## THE TASK
Your answer should consist solely of the lines from the one holding "Task: Click the Clear eraser icon" through the final line of the entries, reproduced exactly and without pictures.
---------- EXTRACTED DATA
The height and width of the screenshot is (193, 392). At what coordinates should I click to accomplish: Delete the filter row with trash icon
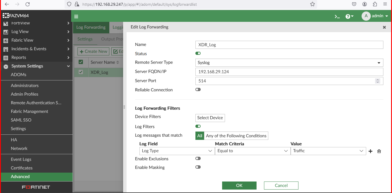pyautogui.click(x=379, y=151)
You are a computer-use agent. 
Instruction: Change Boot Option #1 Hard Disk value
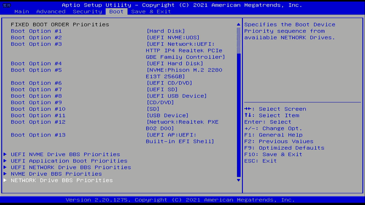(x=166, y=31)
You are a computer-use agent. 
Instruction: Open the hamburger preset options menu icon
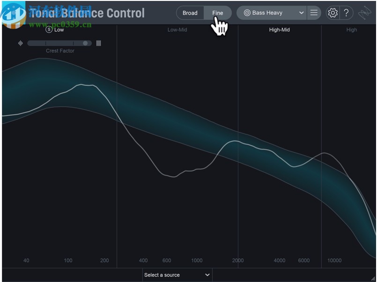coord(314,13)
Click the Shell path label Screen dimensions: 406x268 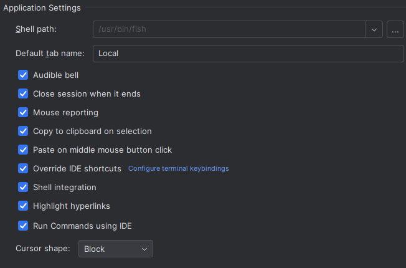coord(36,29)
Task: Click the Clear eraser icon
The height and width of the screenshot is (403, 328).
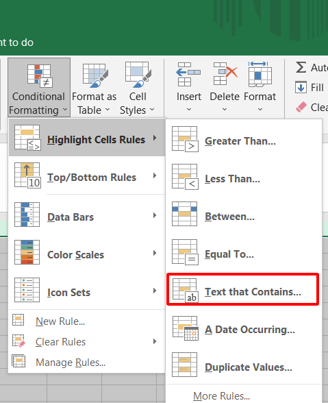Action: tap(301, 107)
--------------------
## RESPONSE TO THE EXERCISE
Task: Click the Clear eraser icon
The height and width of the screenshot is (403, 328).
Action: tap(301, 107)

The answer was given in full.